_Extracted entries_
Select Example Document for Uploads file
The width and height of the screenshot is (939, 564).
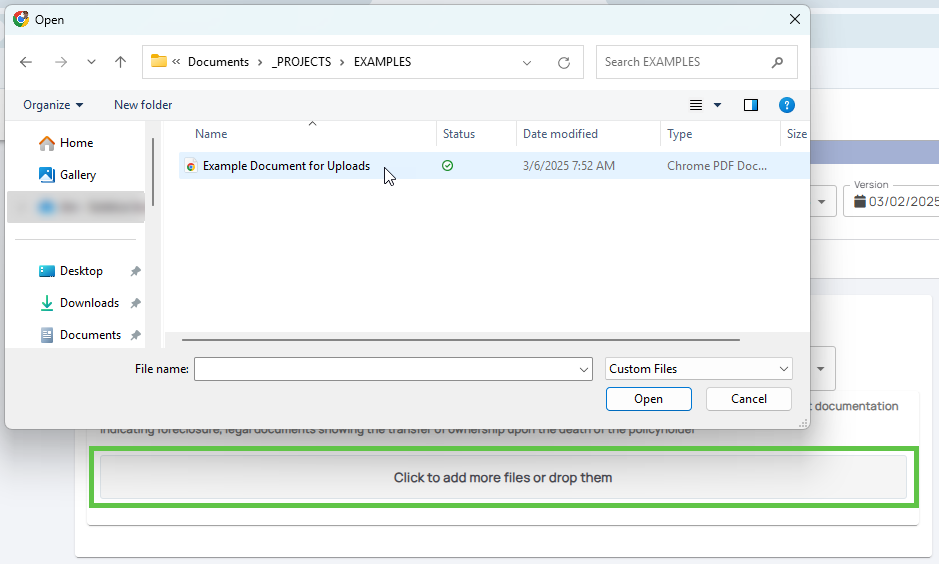coord(286,166)
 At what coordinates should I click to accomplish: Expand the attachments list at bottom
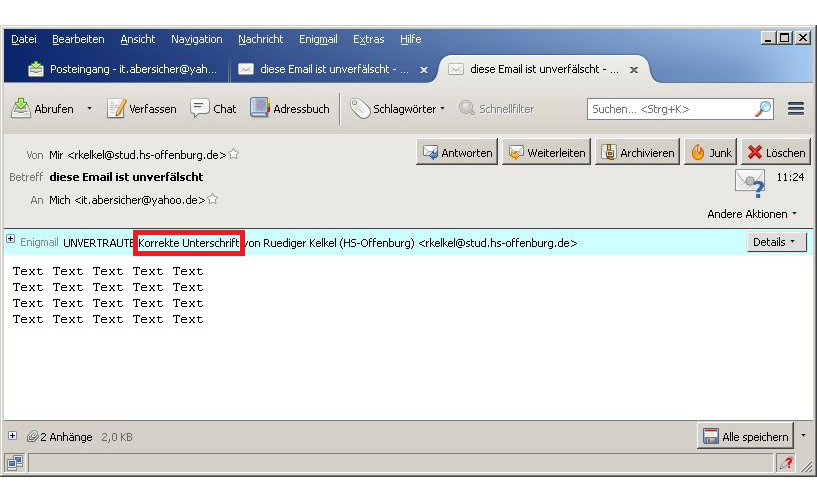coord(13,436)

_What you should do_
The listing above should be repeated word for word, pictures removed.

_Reply_
Select Example Document for Uploads file
The width and height of the screenshot is (939, 564).
coord(286,166)
 At what coordinates should I click to accomplish: Expand the attachments list at bottom
coord(13,436)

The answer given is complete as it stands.